Kir6.1 Heterozygous Mice Exhibit Aberrant Amygdala-Dependent Cued Fear Memory

ATP-sensitive K⁺ (K_ATP) channels are predominantly expressed in the brain and consist of four identical inward-rectifier potassium ion channel subunits (Kir6.1 or Kir6.2) and four identical high-affinity sulfonylurea receptor subunits (SUR1, SUR2A, or SUR2B). We previously observed that chronic corticosterone-treated (CORT) mice exhibited enhanced anxiety-like behaviors and cued fear memory. In the present study, the protein and mRNA expression levels of Kir6.1, but not Kir6.2, were decreased in the lateral amygdala (LA) of CORT mice. Heterozygous Kir6.1-null (Kir6.1^+/−) mice also showed enhanced tone (cued) fear memory and long-term potentiation (LTP) in the cortico-LA pathway compared to those in wild-type mice. However, LTP was not enhanced in the hippocampal CA1 regions of Kir6.1^+/− mice.
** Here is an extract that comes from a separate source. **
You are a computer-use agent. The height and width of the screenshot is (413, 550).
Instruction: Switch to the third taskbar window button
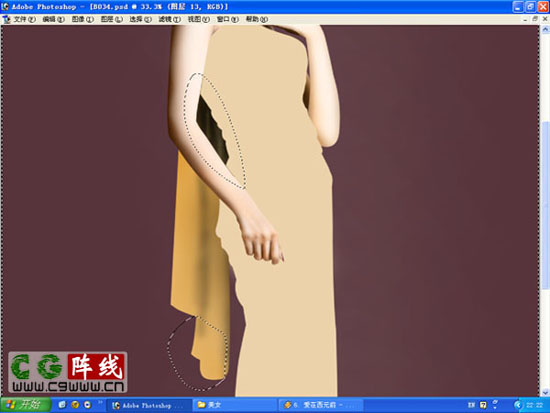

Consistent with increased cued fear memory, both Ca²⁺/calmodulin-dependent protein kinase II (CaMKII) and extracellular signal-regulated kinase (ERK) activities were significantly elevated in the LAs of Kir6.1^+/− mice after tone stimulation. Our results indicate that increased CaMKII and ERK activities may induce LTP in the LA in Kir6.1^+/− mice, leading to aberrant cued fear memory. The changes in neural plasticity in the LA of Kir6.1^+/− mice were associated with anxiety-like behaviors and may be related to the pathogenic mechanisms of anxiety disorders in human patients.